Yersinia pestis vista em uma ampliação de 200x. Esta bactéria,
transportada e espalhada por pulgas, é geralmente considerada a causa de milhões de
mortes.
O primeiro
investigador a considerar a peste negra uma doença infecciosa foi Rhases, um médico árabe, no século
X. As primeiras medidas eficazes de saúde pública foram tomadas nos portos
mediterrânicos europeus. A quarentena permitia
aos portuários verificar a presença da peste e conter a sua disseminação
eficazmente, sequestrando os ocupantes de um navio durante um período superior
ao da incubação da doença.
No entanto foi
quando da Terceira Pandemia que começou a investigação científica mais séria
sobre a doença, por investigadores trabalhando na Ásia nos anos de 1890. O
francês Paul Louis Simond identificou
a pulga dos roedores como principal vetor de transmissão.
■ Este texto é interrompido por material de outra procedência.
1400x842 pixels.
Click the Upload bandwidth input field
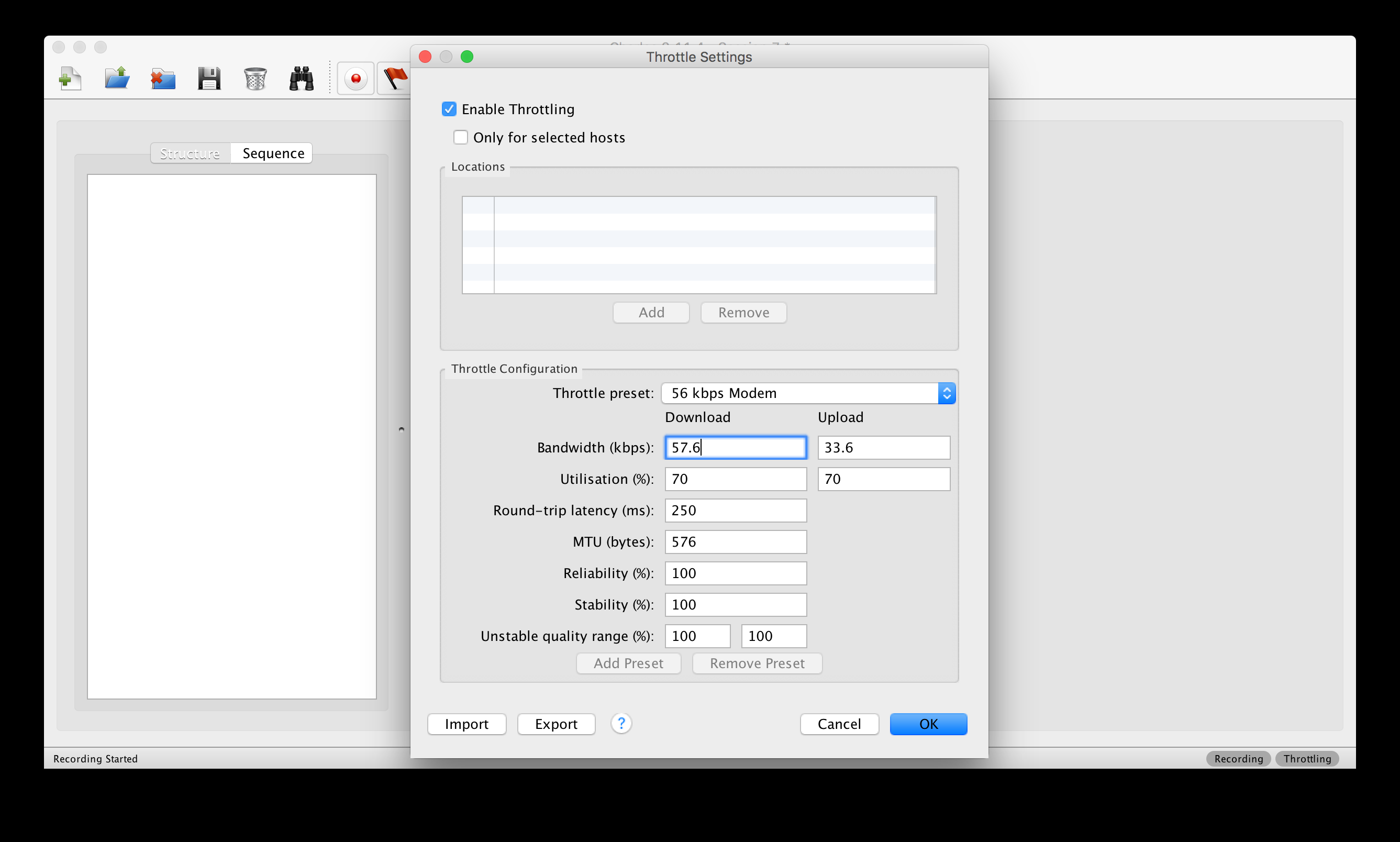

Em 1894, em Hong Kong, o
bacteriologista suíço Alexandre Yersin isolou
pela primeira vez a Yersinia pestis, e determinou o seu modo de
transmissão, tendo sido homenageado com a nomeação a partir do seu nome da
espécie responsável.
Hoje em dia a peste
não é um problema maior de saúde.
Rattus rattus, a espécie de ratazana responsável pela
disseminação da peste durante a Idade Média
Amarelo:
países com casos de Peste; vermelho, países com comunidades de roedores
selvagens infectados com peste
A peste foi uma
epidemia extremamente mortífera na Europa, China, Médio Oriente, Ásia e África durante
várias épocas, principalmente durante a baixa Idade Média.
A última epidemia
significativa ocorreu no fim do século XIX, na China e Índia, mas ainda
hoje se registam casos em vários países, principalmente naqueles em que há
populações de roedores selvagens infectados. Há cerca de 2000 casos por ano em
todo o mundo, nas regiões em que há roedores infectados.
Mesmo se tratada
com antibióticos, exceto se
na fase inicial, a peste tem ainda uma mortalidade de 15%.